__Texte du document__:

::::::::

La vie mouvementée d'un grand équipement :
Le barrage de Perregaux

extraits du numéro 45, 2ème trimestre 2010, de "Mémoire vive", magazine du Centre de Documentation Historique de l'Algérie, avec l'autorisation de son président.
L'article comprend 5 illustrations non reproduites ici
www.cdha.fr
sur site le 1-12-2010

53 Ko
retour
 
Il existe le PDF (0,520 Mb) de ce texte, avec toutes les illustrations : cliquez sur l'image : barrage perregaux

La vie mouvementée d'un grand équipement :
Le barrage de Perregaux

Construction d'un premier barrage

Barrage de l'oued Fergoug avant sa rupture.
Barrage de l'oued Fergoug avant sa rupture.

Dès 1863, le centre de colonisation de Perrégaux fut créé ; le village doit son nom au célèbre général, héros de la conquête, mort à la suite d'une blessure au siège de Constantine.

Les colons, qui n'étaient qu'une trentaine à l'époque, avaient tout de suite compris que, dans une région où pendant l'été sévissait une grande sécheresse, l'eau ferait toujours défaut. La meilleure solution pour résoudre ce problème c'était de construire un barrage dans la plaine de l'Habra.

Ils demandèrent alors aux autorités l'autorisation de construire une digue à leurs frais. La retenue d'eau ainsi réalisée, barrage primitif sans doute, devait permettre d'arroser leurs terres en toutes saisons. Après constitution d'un solide dossier, les colons, se rendirent en délégation auprès des autorités de tutelle. Ils voulaient obtenir l'autorisation d'engager les travaux. Mais malgré de forts appuis politiques la délégation reçut une fin de non-recevoir. On leur fit dire que l'administration centrale avait un projet plus grandiose : construire un vaste barrage-réservoir sur l'Oued Fergoug.

::::::::

__Données fournies__:
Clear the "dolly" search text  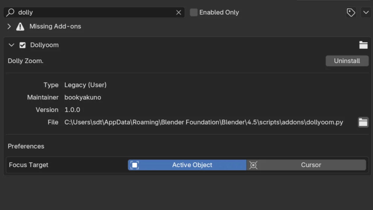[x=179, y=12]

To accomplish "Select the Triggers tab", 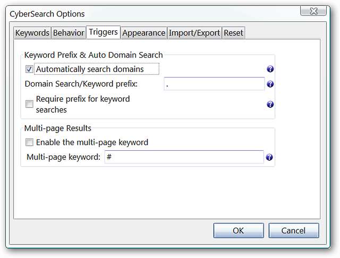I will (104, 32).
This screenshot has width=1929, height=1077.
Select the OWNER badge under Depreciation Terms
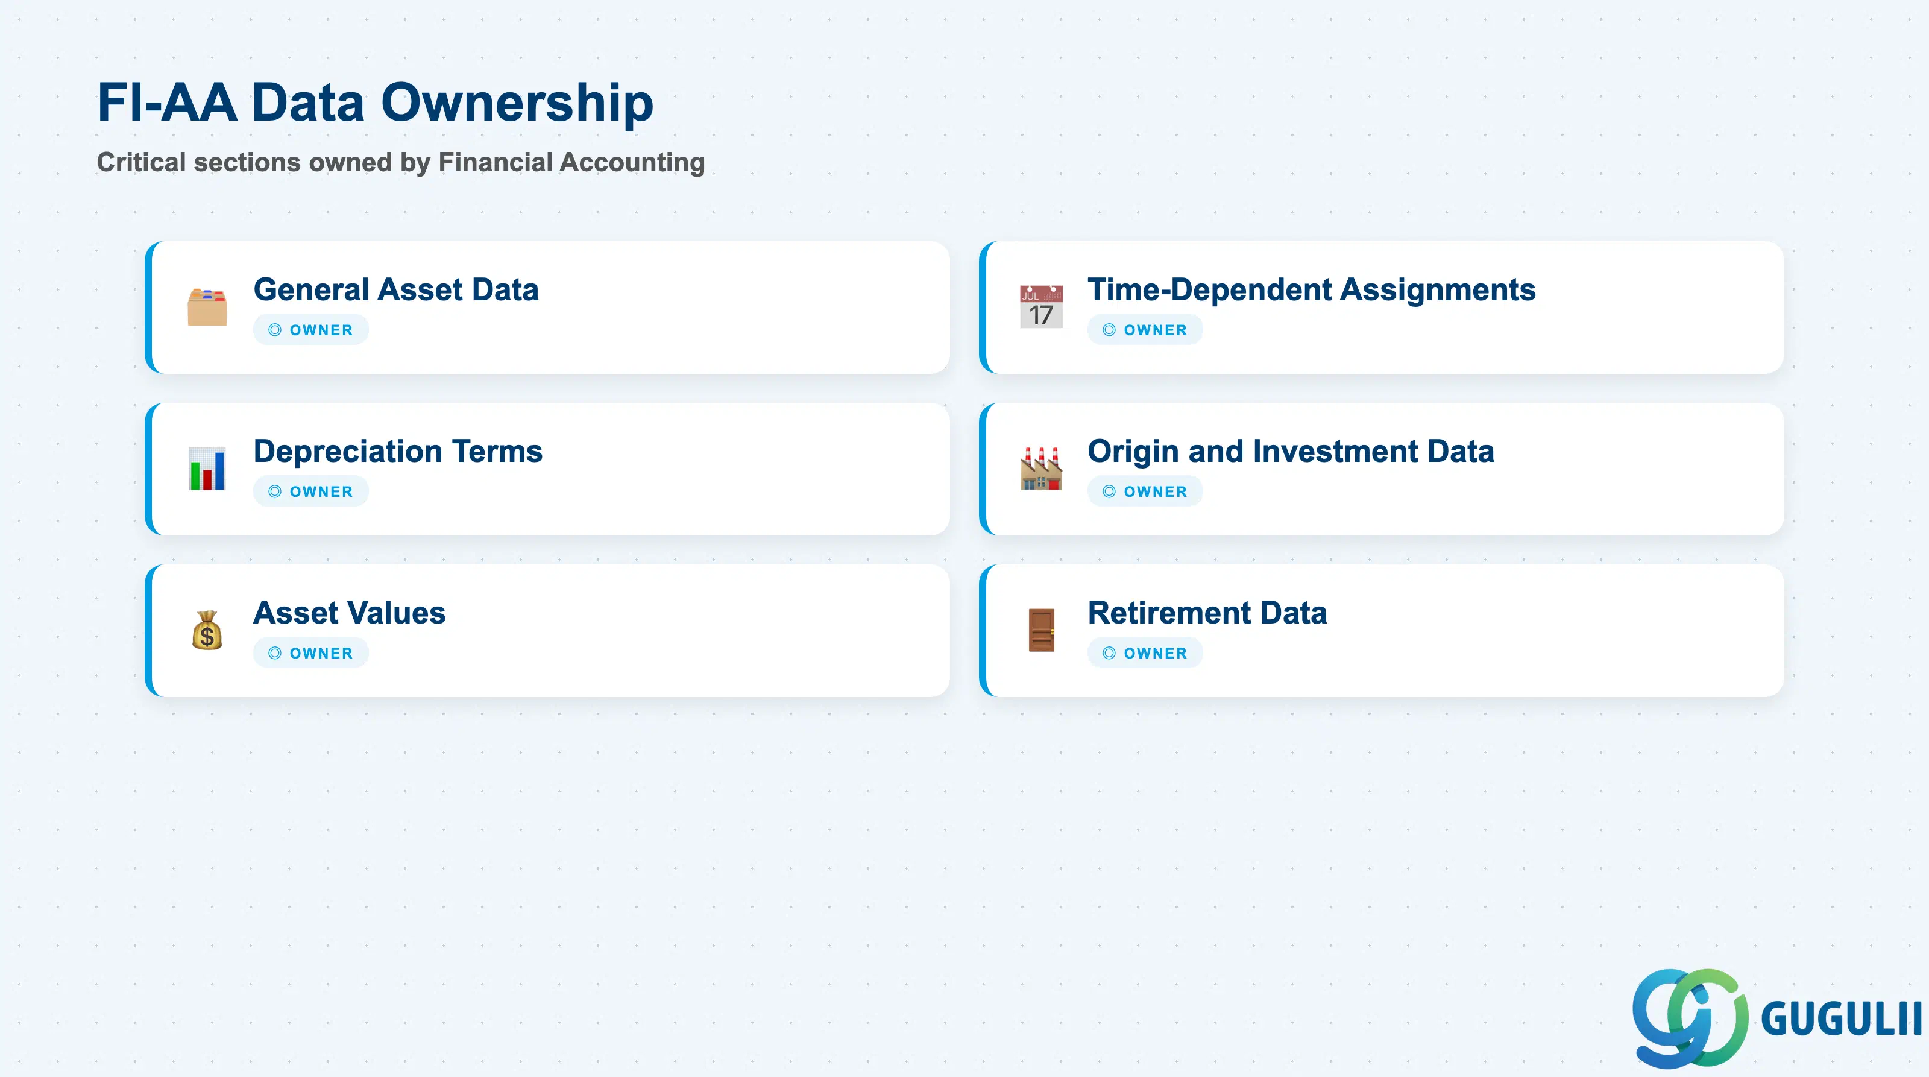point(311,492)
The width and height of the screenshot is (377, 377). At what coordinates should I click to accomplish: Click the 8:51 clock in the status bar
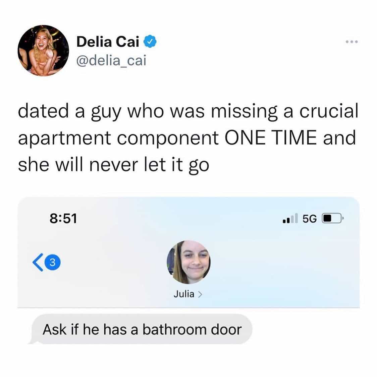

::::::::

__Consignes__:
(a) Veuillez recopier mot pour mot le passage du texte sur le barrage de Perregaux, depuis « Construction d'un premier » jusqu'à « plaine de l'Habra. » inclus.
(b) Les affirmations suivantes sont-elles conformes au texte sur le barrage de Perregaux ? Répondez par oui ou par non à chacune, en citant exactement les mots du texte qui tranchent.
(i) Le centre de colonisation de Perrégaux fut créé dès 1863.
(ii) Les colons étaient environ trois cents à l'époque.
(iii) La délégation des colons obtint l'autorisation d'engager les travaux.
Servez-vous uniquement du texte sur le barrage de Perregaux, et non des entrées.

__Réponses complètes__:
(a)
Construction d'un premier barrage

Barrage de l'oued Fergoug avant sa rupture.
Barrage de l'oued Fergoug avant sa rupture.

Dès 1863, le centre de colonisation de Perrégaux fut créé ; le village doit son nom au célèbre général, héros de la conquête, mort à la suite d'une blessure au siège de Constantine.

Les colons, qui n'étaient qu'une trentaine à l'époque, avaient tout de suite compris que, dans une région où pendant l'été sévissait une grande sécheresse, l'eau ferait toujours défaut. La meilleure solution pour résoudre ce problème c'était de construire un barrage dans la plaine de l'Habra.

(b)
(i) Oui : « Dès 1863, le centre de colonisation de Perrégaux fut créé ».
(ii) Non : « Les colons, qui n'étaient qu'une trentaine à l'époque ».
(iii) Non : « la délégation reçut une fin de non-recevoir ».